──────── Dataset records

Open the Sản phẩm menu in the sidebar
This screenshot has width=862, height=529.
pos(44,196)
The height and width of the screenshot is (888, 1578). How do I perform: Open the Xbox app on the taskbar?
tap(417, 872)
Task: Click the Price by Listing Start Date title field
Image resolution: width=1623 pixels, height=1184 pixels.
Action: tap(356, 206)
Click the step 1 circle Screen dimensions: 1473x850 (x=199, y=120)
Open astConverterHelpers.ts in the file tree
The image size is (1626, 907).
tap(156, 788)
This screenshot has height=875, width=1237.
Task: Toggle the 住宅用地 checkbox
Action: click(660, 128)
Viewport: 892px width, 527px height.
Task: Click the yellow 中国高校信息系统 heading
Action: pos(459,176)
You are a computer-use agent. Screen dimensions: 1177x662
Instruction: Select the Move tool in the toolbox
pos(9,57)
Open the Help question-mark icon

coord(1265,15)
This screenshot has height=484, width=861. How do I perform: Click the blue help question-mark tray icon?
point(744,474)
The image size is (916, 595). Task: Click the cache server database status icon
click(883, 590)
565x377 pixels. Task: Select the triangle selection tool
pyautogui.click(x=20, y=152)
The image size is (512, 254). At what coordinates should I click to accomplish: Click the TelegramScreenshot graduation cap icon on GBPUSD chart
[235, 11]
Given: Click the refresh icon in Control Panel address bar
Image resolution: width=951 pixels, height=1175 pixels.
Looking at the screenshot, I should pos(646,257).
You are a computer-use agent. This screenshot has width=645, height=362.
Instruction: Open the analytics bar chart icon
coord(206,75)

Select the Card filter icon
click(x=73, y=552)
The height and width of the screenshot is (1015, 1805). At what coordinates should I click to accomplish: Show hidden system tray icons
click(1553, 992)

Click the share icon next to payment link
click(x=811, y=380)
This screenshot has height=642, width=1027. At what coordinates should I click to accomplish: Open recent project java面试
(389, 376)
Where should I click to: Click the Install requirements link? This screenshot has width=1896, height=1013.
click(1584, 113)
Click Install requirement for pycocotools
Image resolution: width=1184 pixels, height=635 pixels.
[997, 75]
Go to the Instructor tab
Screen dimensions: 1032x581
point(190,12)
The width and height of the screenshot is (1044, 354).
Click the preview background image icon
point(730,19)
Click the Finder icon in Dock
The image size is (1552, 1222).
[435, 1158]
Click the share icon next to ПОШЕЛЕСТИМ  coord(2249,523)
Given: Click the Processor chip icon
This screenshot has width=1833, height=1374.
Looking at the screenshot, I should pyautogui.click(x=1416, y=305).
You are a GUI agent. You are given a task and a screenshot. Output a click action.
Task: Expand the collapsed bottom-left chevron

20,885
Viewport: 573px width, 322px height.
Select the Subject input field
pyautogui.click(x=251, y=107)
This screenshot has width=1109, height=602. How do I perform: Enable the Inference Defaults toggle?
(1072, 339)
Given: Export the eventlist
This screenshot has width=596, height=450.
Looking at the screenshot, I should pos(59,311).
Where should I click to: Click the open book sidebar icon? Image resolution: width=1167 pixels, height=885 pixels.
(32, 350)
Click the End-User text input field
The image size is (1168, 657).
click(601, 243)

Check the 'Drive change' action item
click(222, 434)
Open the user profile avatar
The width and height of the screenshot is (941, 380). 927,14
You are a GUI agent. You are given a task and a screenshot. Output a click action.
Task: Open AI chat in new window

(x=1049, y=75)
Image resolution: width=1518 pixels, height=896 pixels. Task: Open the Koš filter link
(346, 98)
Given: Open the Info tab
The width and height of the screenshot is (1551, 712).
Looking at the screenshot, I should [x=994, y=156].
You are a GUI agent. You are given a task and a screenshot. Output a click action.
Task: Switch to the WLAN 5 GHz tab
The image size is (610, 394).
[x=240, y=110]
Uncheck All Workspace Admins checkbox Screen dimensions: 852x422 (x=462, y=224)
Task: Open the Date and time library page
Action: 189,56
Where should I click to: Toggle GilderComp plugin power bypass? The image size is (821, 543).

────────────────

Work required
An identical copy of the preceding records should be returned.

Solved problem
Open the Sản phẩm menu in the sidebar
This screenshot has width=862, height=529.
pos(44,196)
The height and width of the screenshot is (888, 1578). How do I perform: Open the Xbox app on the taskbar?
tap(417, 872)
Task: Click the Price by Listing Start Date title field
Image resolution: width=1623 pixels, height=1184 pixels.
Action: tap(356, 206)
Click the step 1 circle Screen dimensions: 1473x850 (x=199, y=120)
Open astConverterHelpers.ts in the file tree
The image size is (1626, 907).
tap(156, 788)
This screenshot has height=875, width=1237.
Task: Toggle the 住宅用地 checkbox
Action: click(660, 128)
Viewport: 892px width, 527px height.
Task: Click the yellow 中国高校信息系统 heading
Action: pos(459,176)
You are a computer-use agent. Screen dimensions: 1177x662
Instruction: Select the Move tool in the toolbox
pos(9,57)
Open the Help question-mark icon

coord(1265,15)
This screenshot has height=484, width=861. How do I perform: Click the blue help question-mark tray icon?
point(744,474)
The image size is (916, 595). Task: Click the cache server database status icon
click(883, 590)
565x377 pixels. Task: Select the triangle selection tool
pyautogui.click(x=20, y=152)
The image size is (512, 254). At what coordinates should I click to accomplish: Click the TelegramScreenshot graduation cap icon on GBPUSD chart
[235, 11]
Given: Click the refresh icon in Control Panel address bar
Image resolution: width=951 pixels, height=1175 pixels.
Looking at the screenshot, I should pos(646,257).
You are a computer-use agent. This screenshot has width=645, height=362.
Instruction: Open the analytics bar chart icon
coord(206,75)

Select the Card filter icon
click(x=73, y=552)
The height and width of the screenshot is (1015, 1805). At what coordinates should I click to accomplish: Show hidden system tray icons
click(1553, 992)

Click the share icon next to payment link
click(x=811, y=380)
This screenshot has height=642, width=1027. At what coordinates should I click to accomplish: Open recent project java面试
(389, 376)
Where should I click to: Click the Install requirements link? This screenshot has width=1896, height=1013.
click(1584, 113)
Click Install requirement for pycocotools
Image resolution: width=1184 pixels, height=635 pixels.
[997, 75]
Go to the Instructor tab
Screen dimensions: 1032x581
point(190,12)
The width and height of the screenshot is (1044, 354).
Click the preview background image icon
point(730,19)
Click the Finder icon in Dock
The image size is (1552, 1222).
[435, 1158]
Click the share icon next to ПОШЕЛЕСТИМ  coord(2249,523)
Given: Click the Processor chip icon
This screenshot has width=1833, height=1374.
Looking at the screenshot, I should pyautogui.click(x=1416, y=305).
You are a GUI agent. You are given a task and a screenshot. Output a click action.
Task: Expand the collapsed bottom-left chevron

20,885
Viewport: 573px width, 322px height.
Select the Subject input field
pyautogui.click(x=251, y=107)
This screenshot has width=1109, height=602. How do I perform: Enable the Inference Defaults toggle?
(1072, 339)
Given: Export the eventlist
This screenshot has width=596, height=450.
Looking at the screenshot, I should pos(59,311).
Where should I click to: Click the open book sidebar icon? Image resolution: width=1167 pixels, height=885 pixels.
(32, 350)
Click the End-User text input field
The image size is (1168, 657).
click(601, 243)

Check the 'Drive change' action item
click(222, 434)
Open the user profile avatar
The width and height of the screenshot is (941, 380). 927,14
You are a GUI agent. You are given a task and a screenshot. Output a click action.
Task: Open AI chat in new window

(x=1049, y=75)
Image resolution: width=1518 pixels, height=896 pixels. Task: Open the Koš filter link
(346, 98)
Given: Open the Info tab
The width and height of the screenshot is (1551, 712).
Looking at the screenshot, I should [x=994, y=156].
You are a GUI agent. You are given a task and a screenshot. Output a click action.
Task: Switch to the WLAN 5 GHz tab
The image size is (610, 394).
[x=240, y=110]
Uncheck All Workspace Admins checkbox Screen dimensions: 852x422 (x=462, y=224)
Task: Open the Date and time library page
Action: 189,56
Where should I click to: Toggle GilderComp plugin power bypass? The image size is (821, 543).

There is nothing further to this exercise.